[Stored data entries]
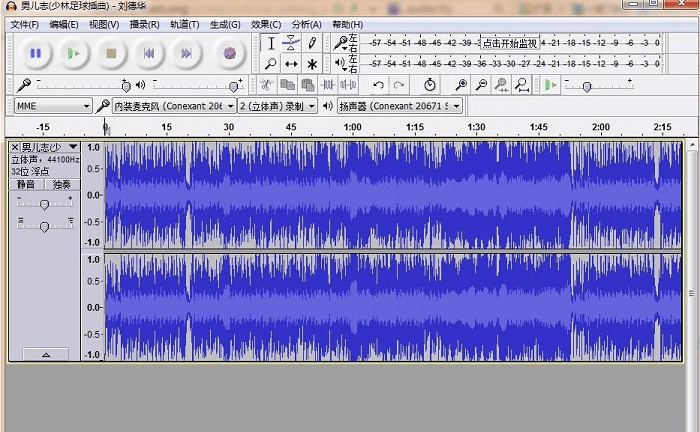
Task: Collapse track with bottom triangle button
Action: [x=44, y=355]
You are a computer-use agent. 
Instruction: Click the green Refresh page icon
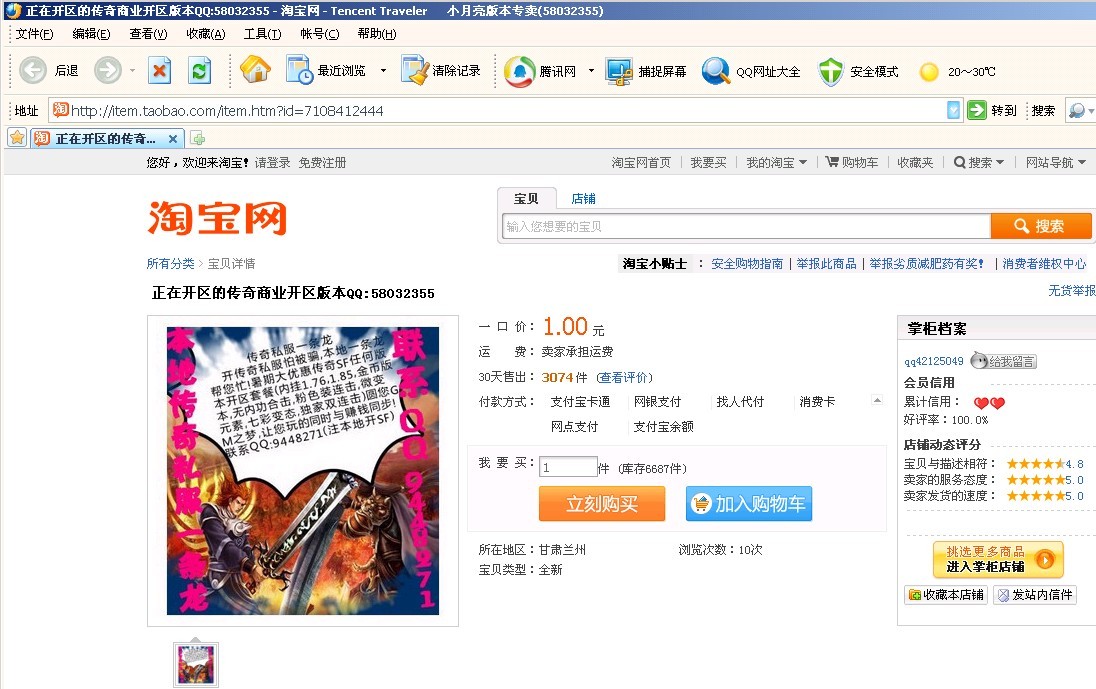coord(200,71)
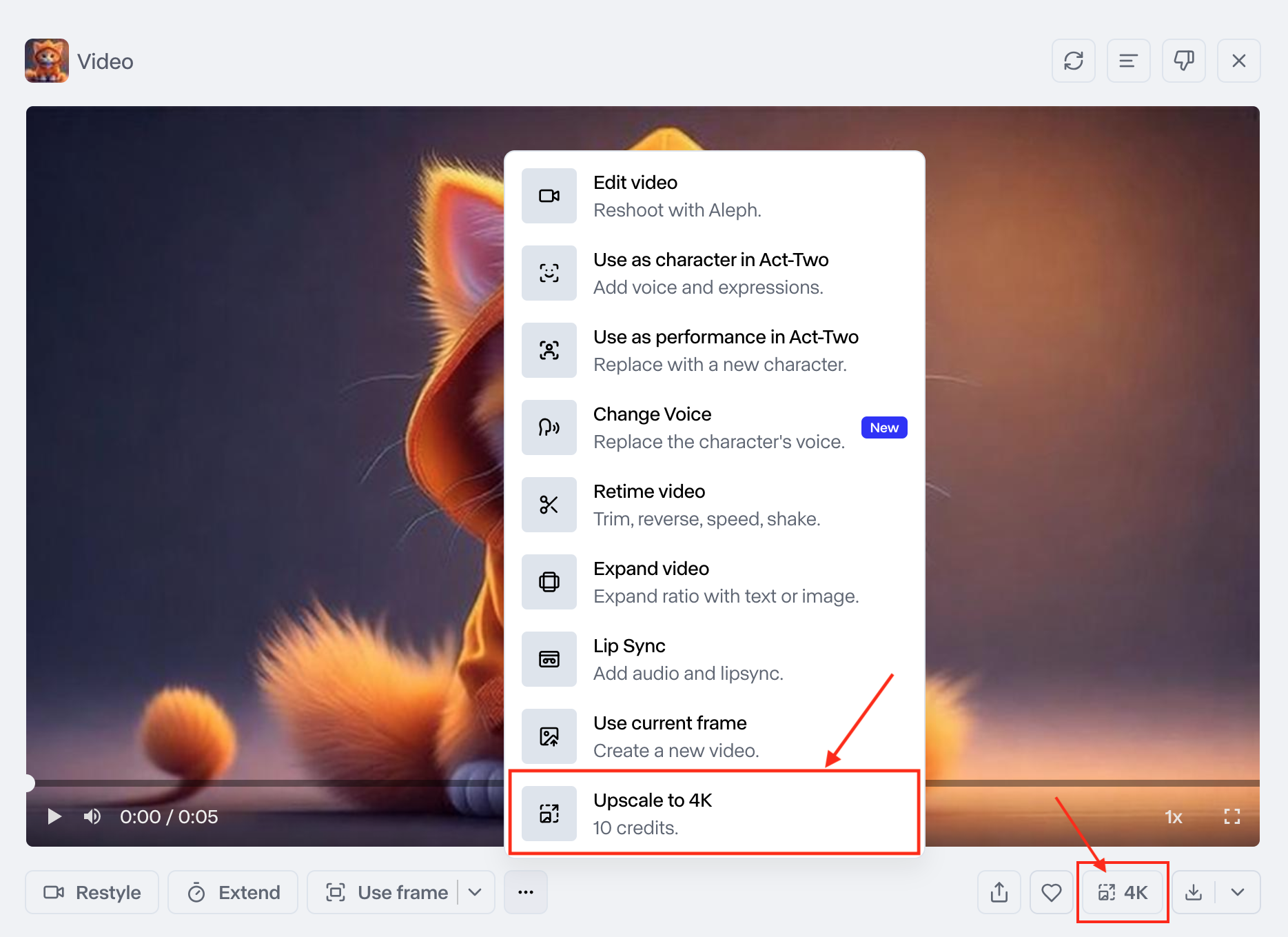Click the download arrow icon
This screenshot has width=1288, height=937.
pos(1194,892)
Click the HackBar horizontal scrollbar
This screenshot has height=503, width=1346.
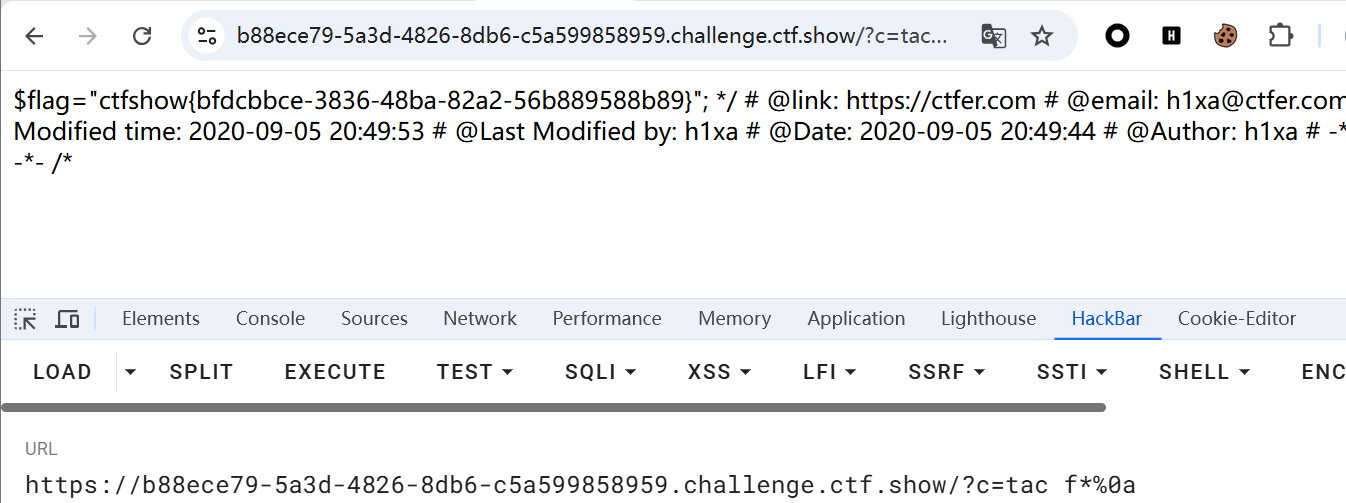553,408
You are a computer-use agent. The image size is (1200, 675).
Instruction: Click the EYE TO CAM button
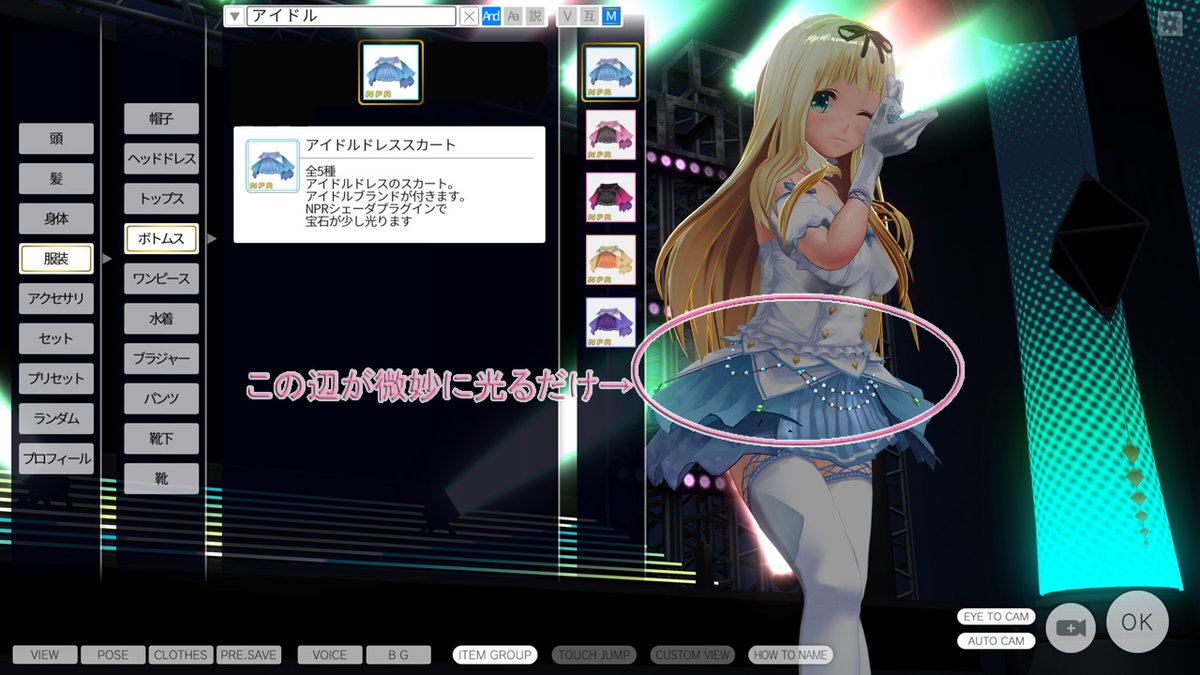click(995, 617)
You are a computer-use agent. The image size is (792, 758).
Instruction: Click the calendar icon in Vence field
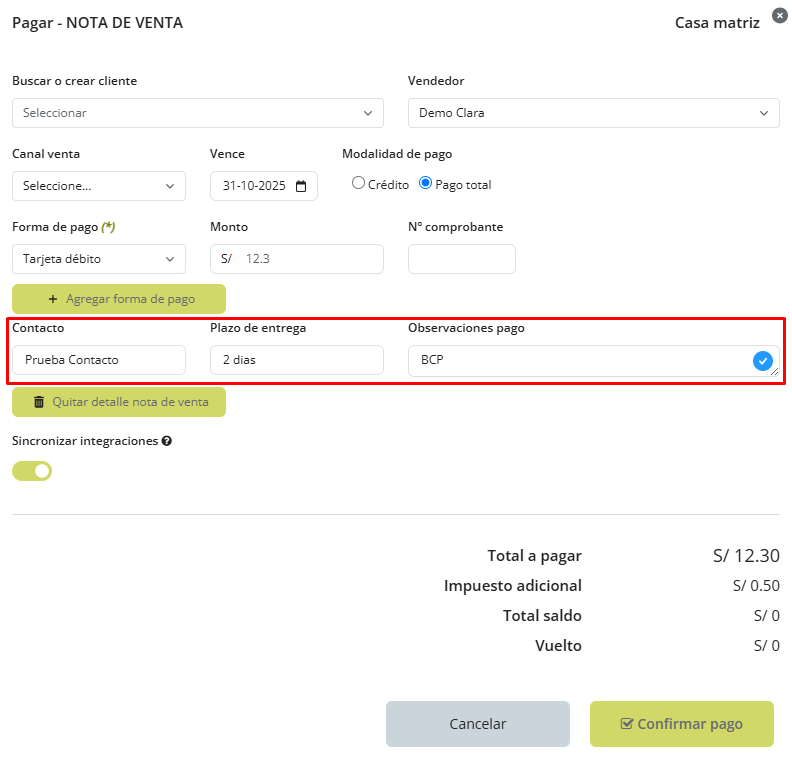tap(301, 186)
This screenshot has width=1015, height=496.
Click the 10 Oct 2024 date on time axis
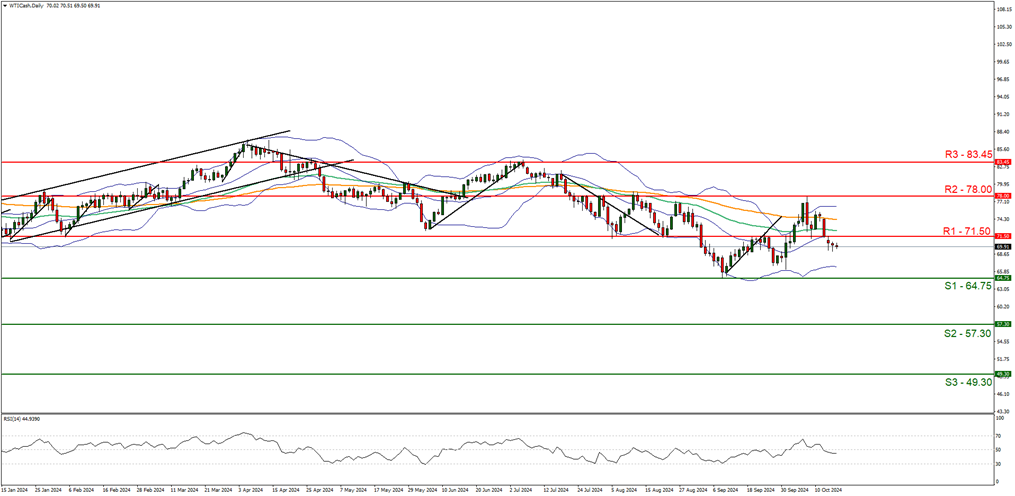(x=828, y=490)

■ Problem description ■
Isolate the lines above that contain the word "agent" and copy them.

■ Problem solution ■
You are a computer-use agent. 
You are a computer-use agent. The image size is (1200, 675).
You are a computer-use agent. The image size is (792, 758).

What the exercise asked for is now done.